Every day I need to learn something like…
- a bit of philosophy
- a piece of language
- a method for creating beauty
- a way to meditate
- a bit of literature
- a connection between things
- a pattern in the universe
- a few measures of Brahms
- a new interpretation of something old
Learning keeps me grounded. It chases away monotony. It inspires art-making. It connects me to people and ideas and my community at large. And it’s not just the acquisition of facts that I’m talking about here – it’s the lighting of links between things, the joining of puzzle pieces, the restoration of lost rooms in my inner house.

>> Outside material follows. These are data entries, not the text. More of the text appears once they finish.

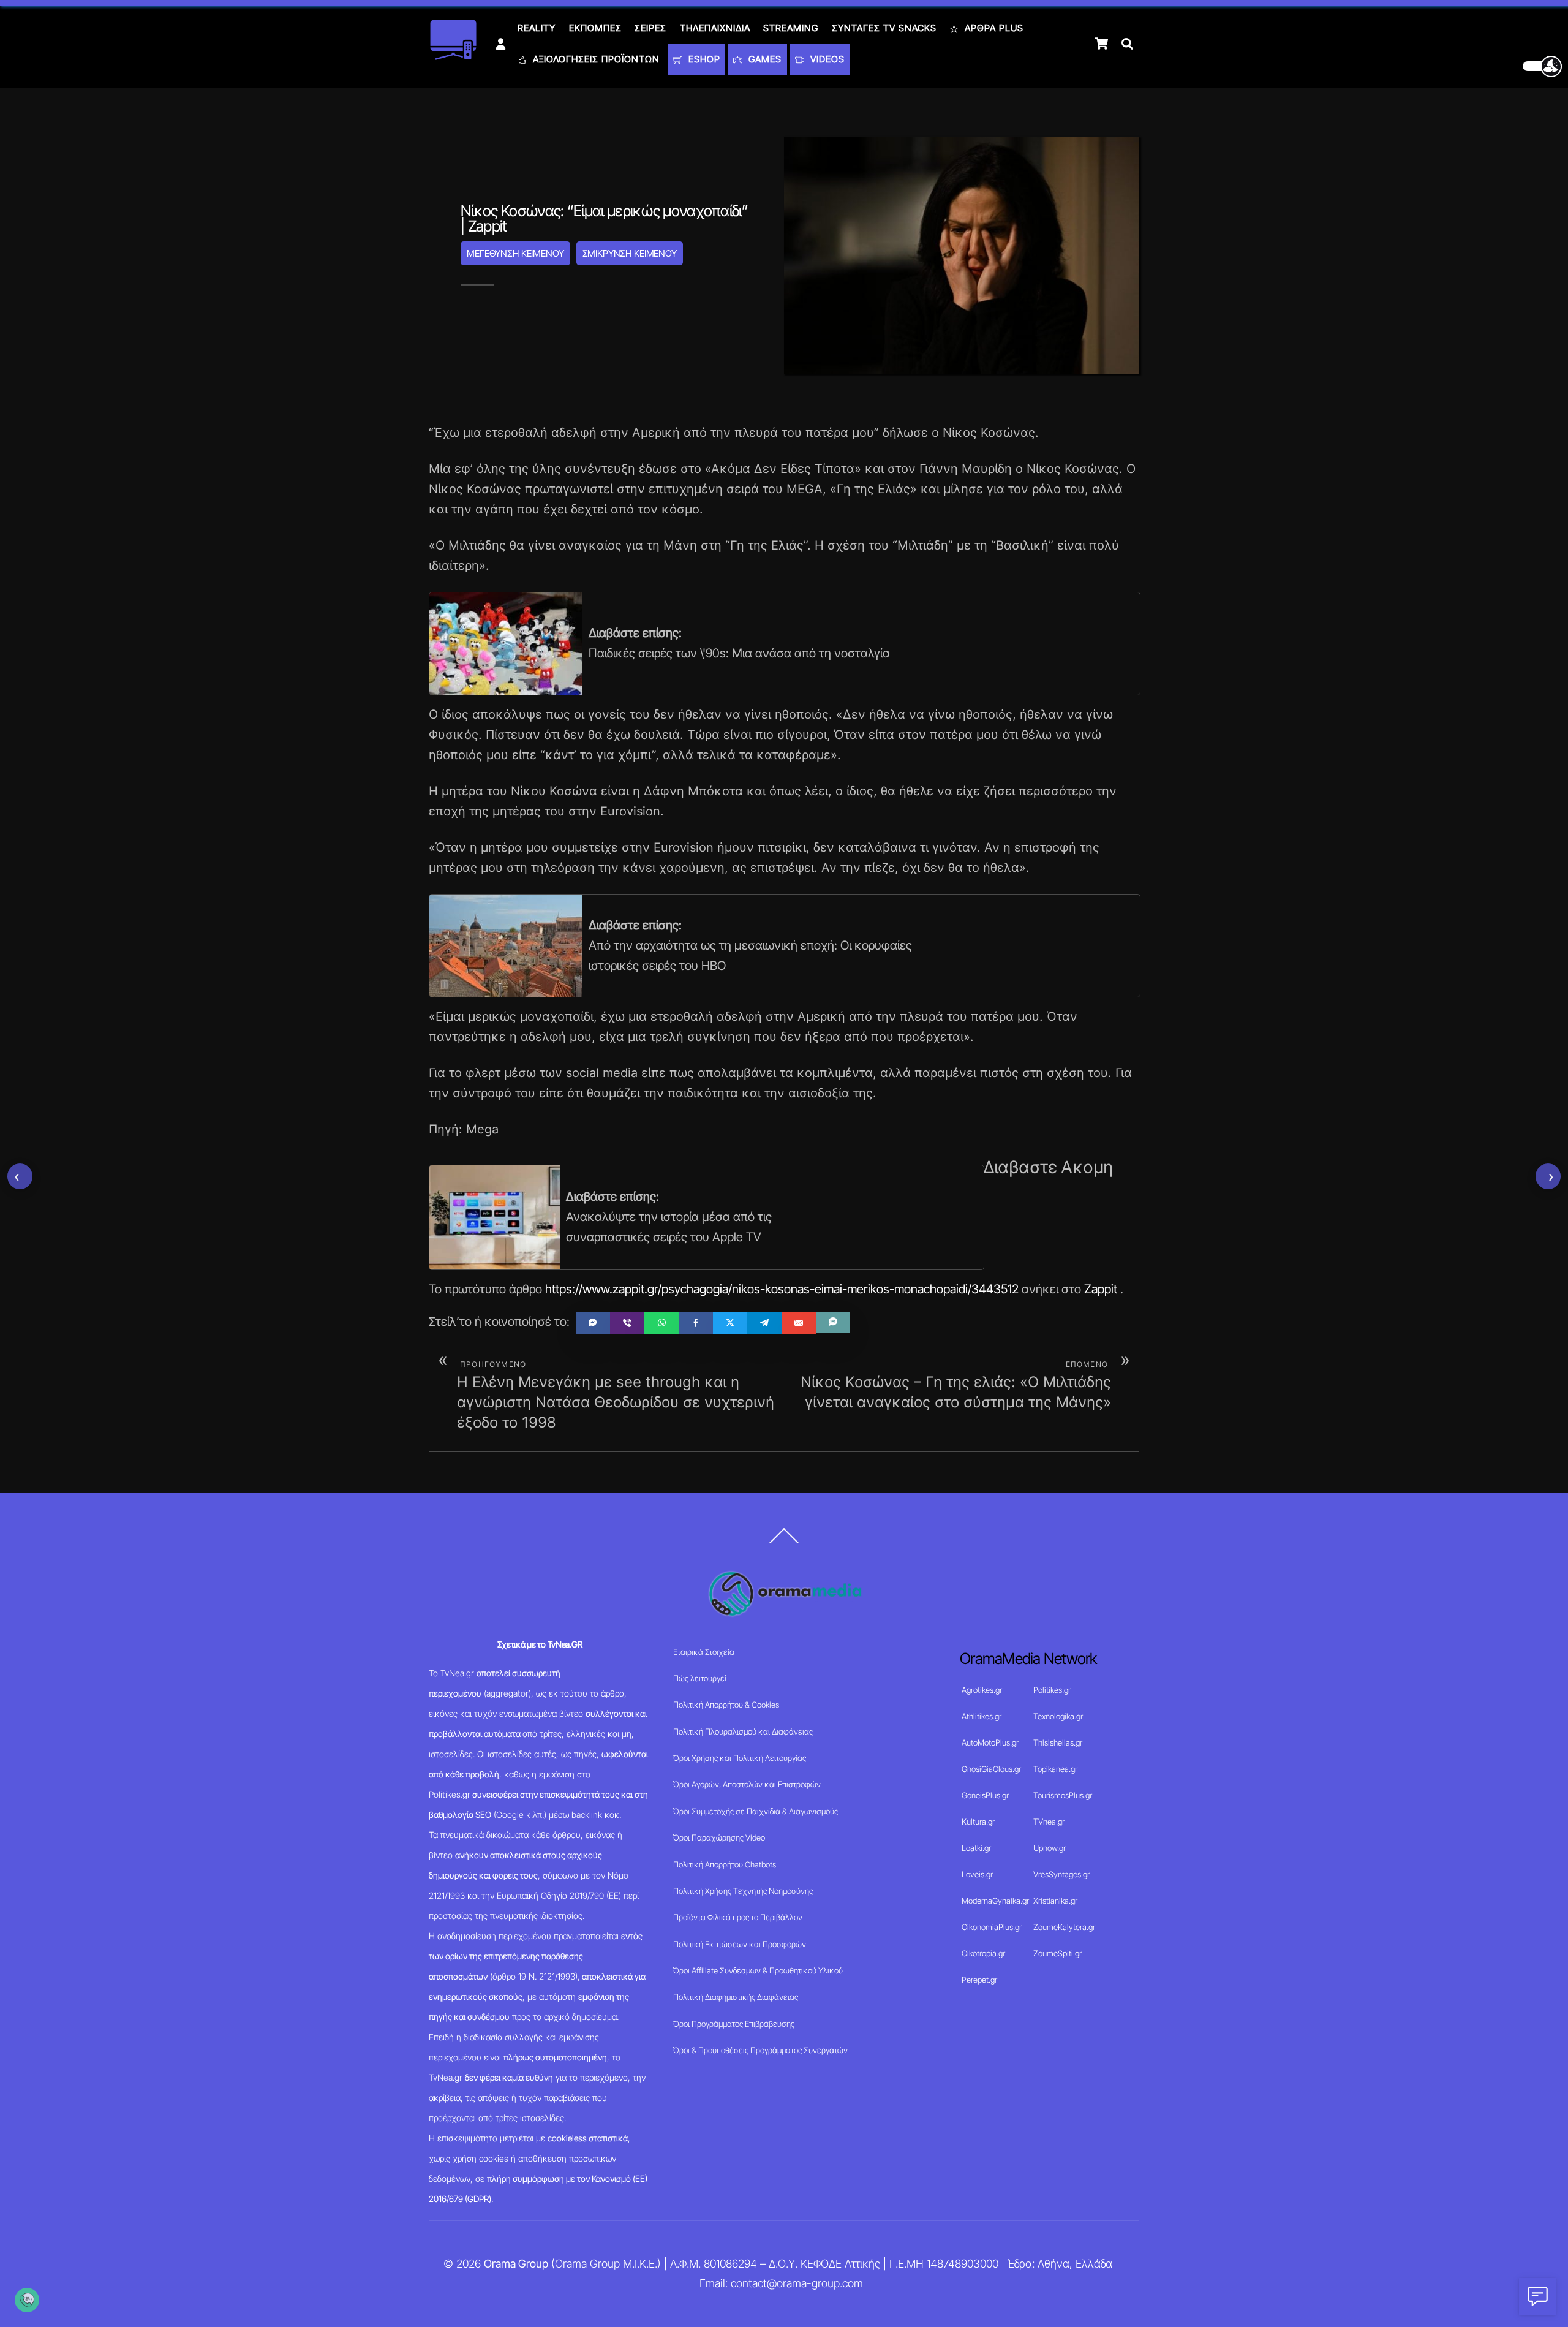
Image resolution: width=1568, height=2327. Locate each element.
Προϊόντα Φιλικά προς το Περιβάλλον (737, 1917)
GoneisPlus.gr (985, 1795)
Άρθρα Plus (992, 28)
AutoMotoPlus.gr (990, 1742)
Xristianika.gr (1055, 1900)
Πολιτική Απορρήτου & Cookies (726, 1704)
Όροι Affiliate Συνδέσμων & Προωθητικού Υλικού (758, 1970)
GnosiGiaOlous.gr (991, 1769)
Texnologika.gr (1058, 1716)
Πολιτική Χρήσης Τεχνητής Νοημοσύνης (743, 1891)
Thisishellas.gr (1057, 1742)
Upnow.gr (1049, 1848)
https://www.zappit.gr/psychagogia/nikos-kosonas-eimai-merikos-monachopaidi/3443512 (782, 1289)
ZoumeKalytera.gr (1064, 1927)
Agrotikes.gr (982, 1690)
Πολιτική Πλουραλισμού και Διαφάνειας (743, 1731)
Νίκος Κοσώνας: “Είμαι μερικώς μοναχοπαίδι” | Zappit (604, 218)
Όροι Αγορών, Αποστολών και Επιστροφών (747, 1784)
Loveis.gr (977, 1874)
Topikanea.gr (1055, 1769)
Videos (826, 59)
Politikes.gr (1052, 1690)
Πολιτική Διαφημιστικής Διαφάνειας (735, 1997)
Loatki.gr (976, 1848)
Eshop (702, 59)
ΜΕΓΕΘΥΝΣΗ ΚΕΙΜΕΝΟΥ (515, 253)
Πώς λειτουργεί (699, 1678)
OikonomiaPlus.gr (992, 1927)
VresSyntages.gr (1061, 1874)
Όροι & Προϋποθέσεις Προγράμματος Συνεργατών (760, 2050)
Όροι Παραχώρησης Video (719, 1837)
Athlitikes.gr (981, 1716)
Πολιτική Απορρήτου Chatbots (724, 1864)
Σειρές (650, 28)
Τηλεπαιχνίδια (715, 28)
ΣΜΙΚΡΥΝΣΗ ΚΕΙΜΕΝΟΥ (629, 253)
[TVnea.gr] (453, 56)
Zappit (1100, 1289)
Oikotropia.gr (983, 1953)
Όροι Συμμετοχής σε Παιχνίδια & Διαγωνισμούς (755, 1811)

I want to know…where Beethoven wrote his seventh symphony
…how my neighbor grows romaine
…why I fell for such bad boys in high school
…how the internet works (and where it is, exactly…..I have not yet grasped this.)
…what’s happening in Bangladesh
…where homeless families sleep in my town
…how I can get involved with Habitat for Humanity
Maybe I look forward to learning because I have more freedom to do so. Not so distracted by the questions of youth (How will I survive? Who will I love?), I hear more clearly. Not so worried about who I’ll become, I see where I’ve been.
Trauma recovery helps this along. Trauma recovery cleans out crowded channels that once blocked our learning. Trauma recovery allows new connections to be made and old, blocking beliefs to be shed. EMDR, in particular, clears away loose or distracting memory bits by integrating them, making them whole, placing them in the filing system of the mind, cleaning the path for new learning, new associations, new insights.